BEGIN Data records

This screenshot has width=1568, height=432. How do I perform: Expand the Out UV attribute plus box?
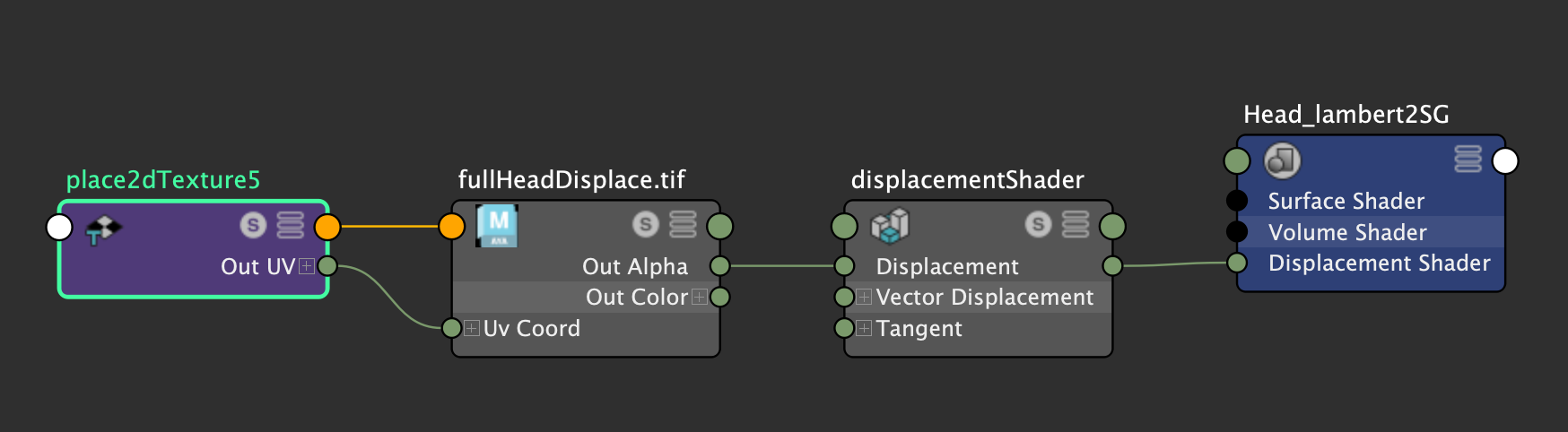(306, 266)
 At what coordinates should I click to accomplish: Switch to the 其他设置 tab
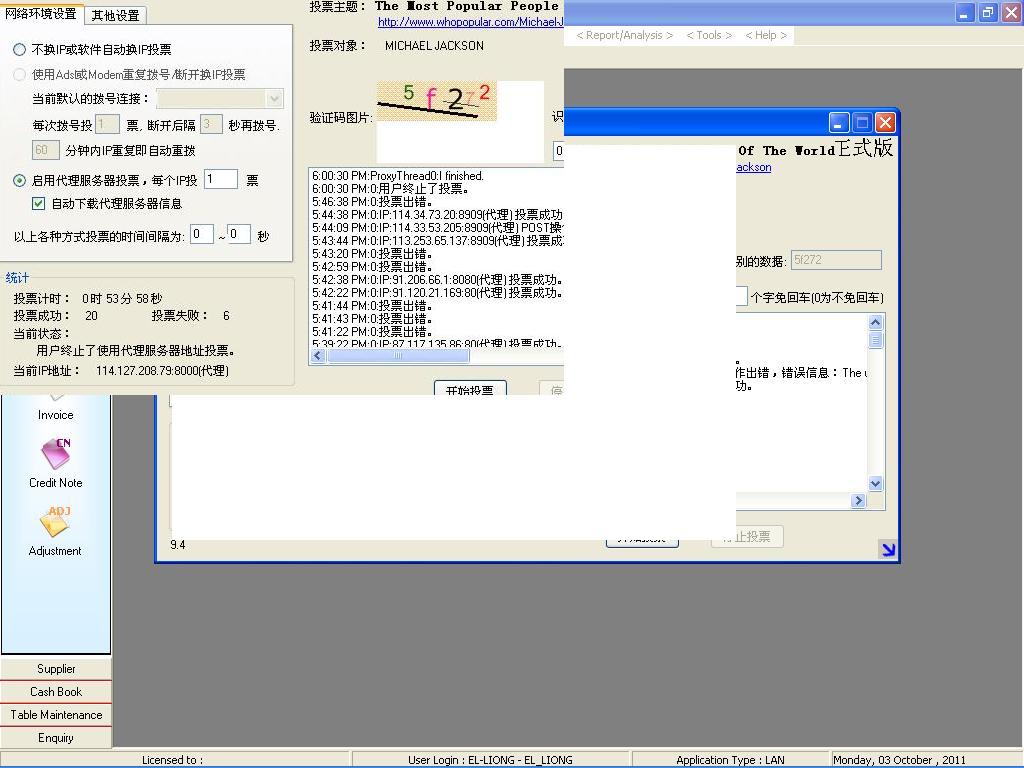pos(115,15)
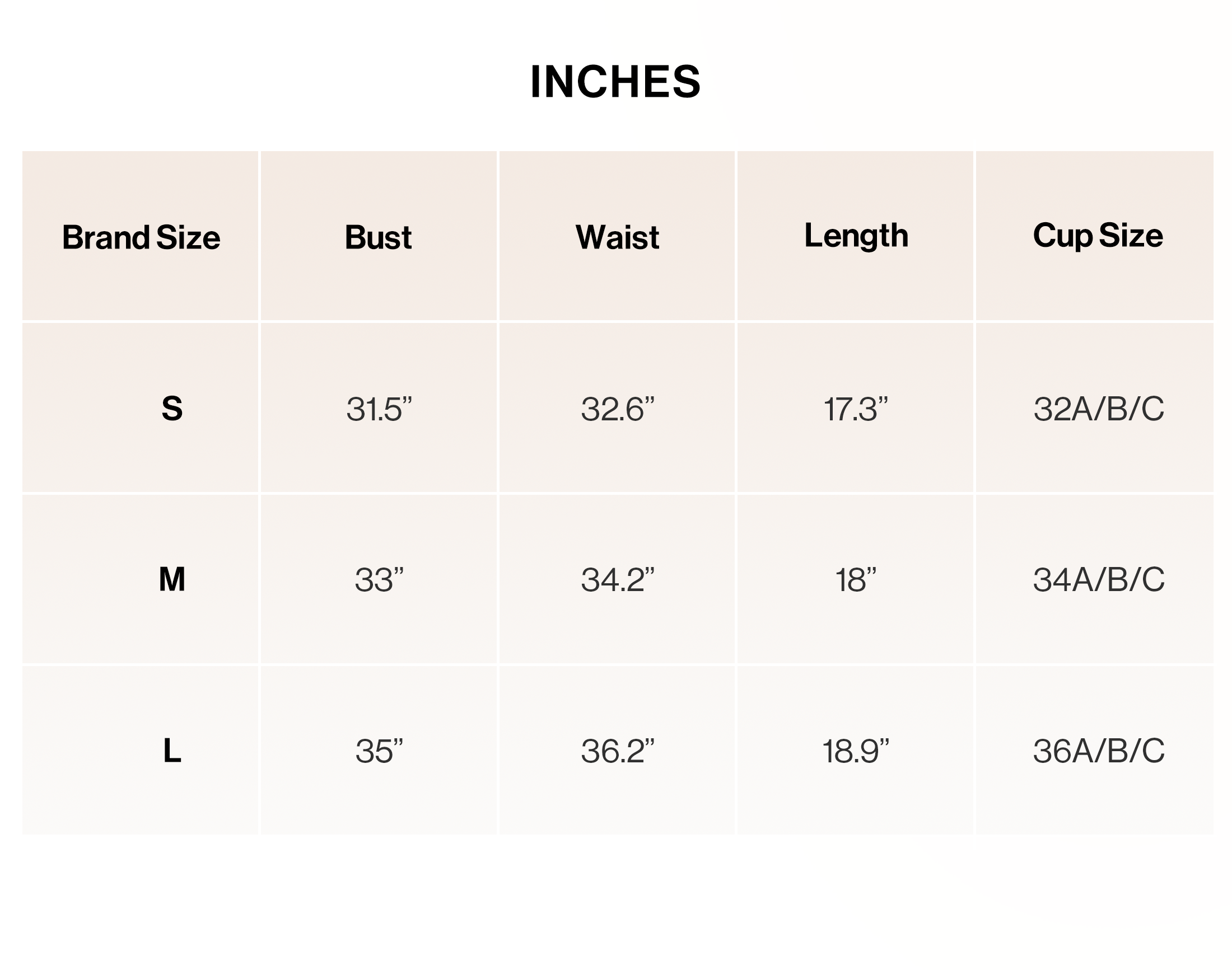1232x970 pixels.
Task: Click the INCHES title heading
Action: tap(615, 82)
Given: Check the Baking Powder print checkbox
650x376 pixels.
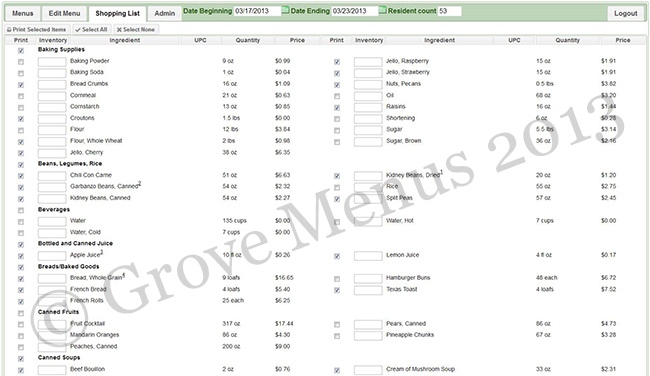Looking at the screenshot, I should [21, 62].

END Data records

**The task**
The result should be the listing above, restated exactly, with no pictures in it.

**Result**
This screenshot has width=1568, height=432. How do I perform: Expand the Out UV attribute plus box?
(306, 266)
 At what coordinates should I click to accomplish: Switch to the 其他设置 tab
pos(115,15)
1232x970 pixels.
Task: Click the INCHES title heading
Action: tap(615, 82)
Given: Check the Baking Powder print checkbox
650x376 pixels.
Looking at the screenshot, I should [21, 62].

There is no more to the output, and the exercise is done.